▶ **What the exercise asks**: Using the passage on the Mojave Desert below, explain why the Joshua Tree matters to the desert's wildlife, in one to three sentences.

The Mojave Desert is the driest desert in North America, and is home to Joshua Tree National Park, Death Valley National Park, Valley of Fire State Park, Red Rock Canyon National Conservation Area, Mojave National Preserve, Lake Mead, Lake Mohave, Lake Havasu, Antelope Valley California Poppy Reserve, the Hoover Dam, and Snow Canyon State Park.
The Joshua Tree is the indicator species of the Mojave, and native only to this area. The Mojave Desert, while it may look barren, is home to a plethora of flora and fauna, including dozens that rely on the Joshua Tree for food, shelter and habitat.
It's not too late to make a change.
Blooming Mojave's mission is to inspire a change within everyone. It is not too late to make a change as a population to save another species at risk.
There are so many ways that one person can make a change.
Voting for environmental change, cutting down on your carbon footprint, sharing out cause on social media, volunteering with local conservation organizations, donating, buying from sustainable companies, and more!
Climate Change is threatening the Joshua Tree.

▶ **Provided material**:
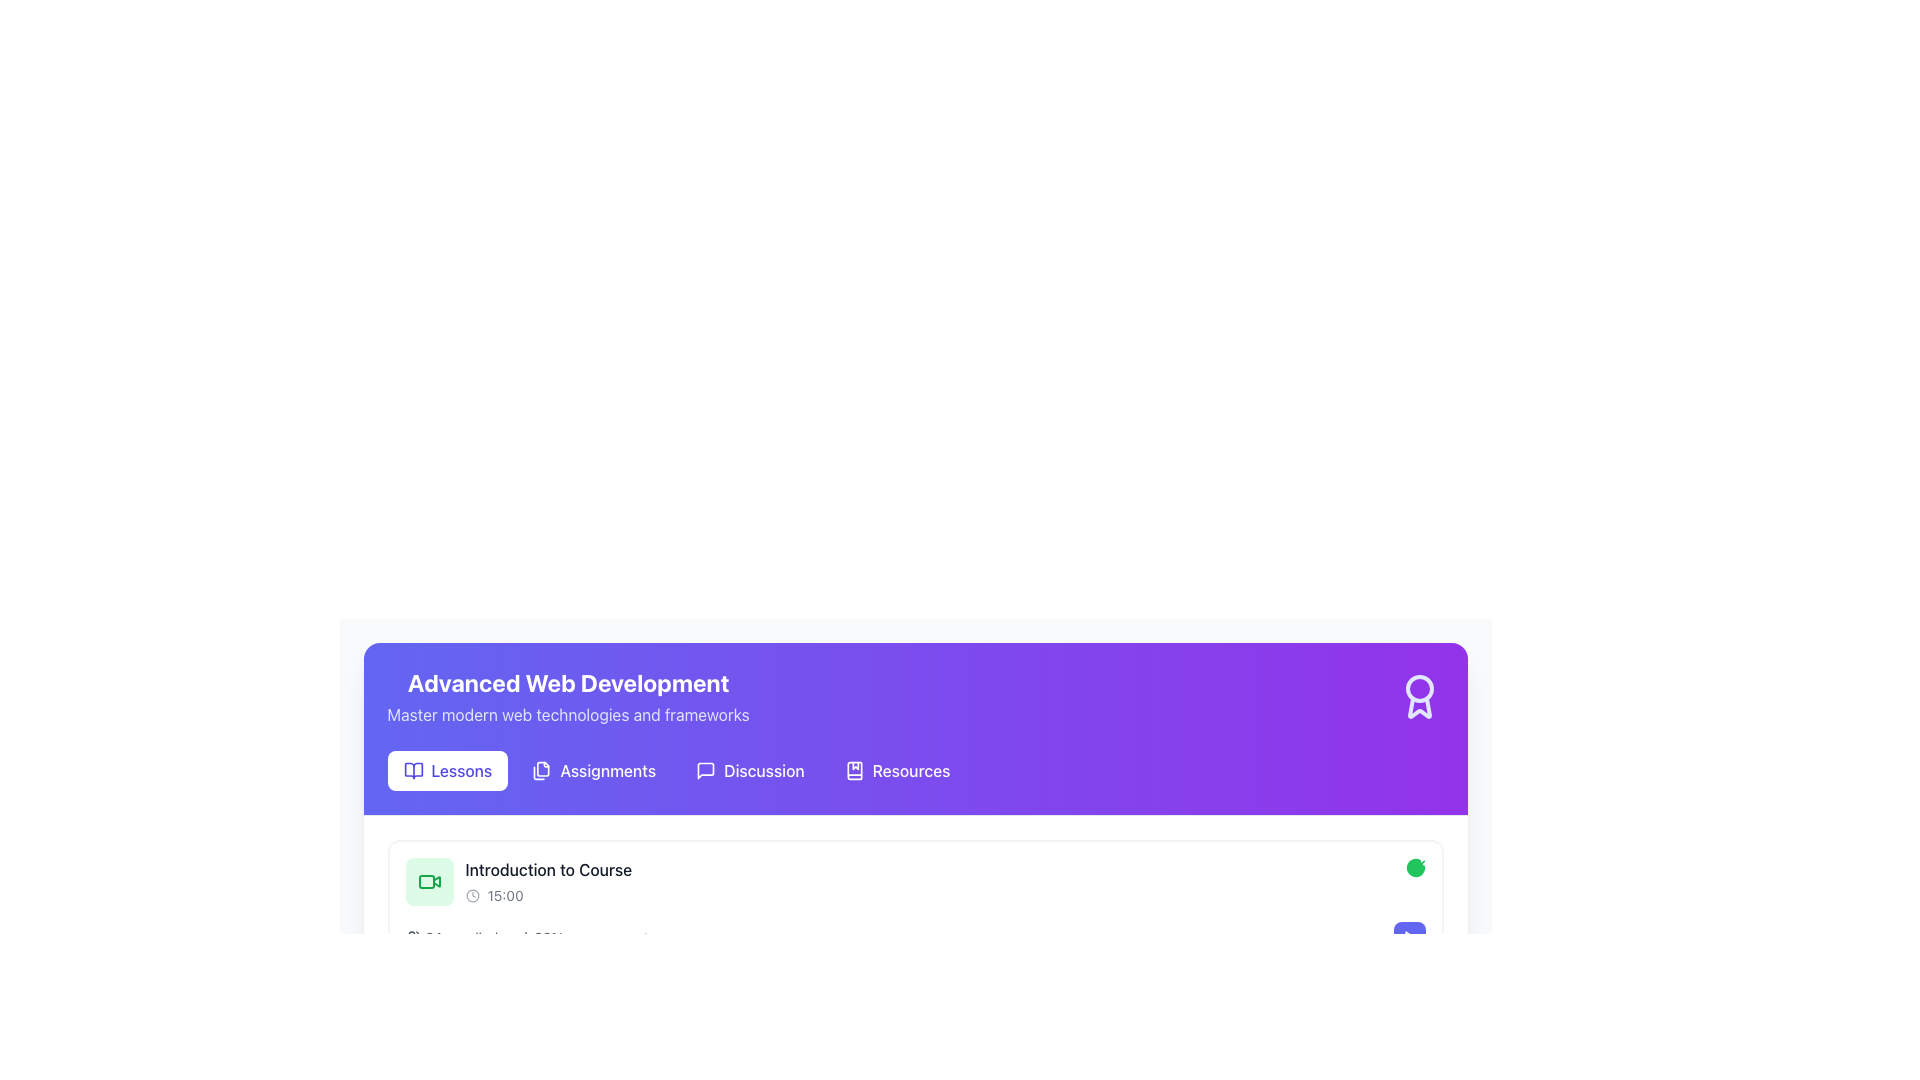 The height and width of the screenshot is (1080, 1920). Describe the element at coordinates (446, 770) in the screenshot. I see `the 'Lessons' button in the horizontal menu bar` at that location.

▶ **Written answer**: The Joshua Tree is the Mojave's indicator species and grows only in that area. Dozens of the plants and animals living in the desert rely on it for food, shelter and habitat.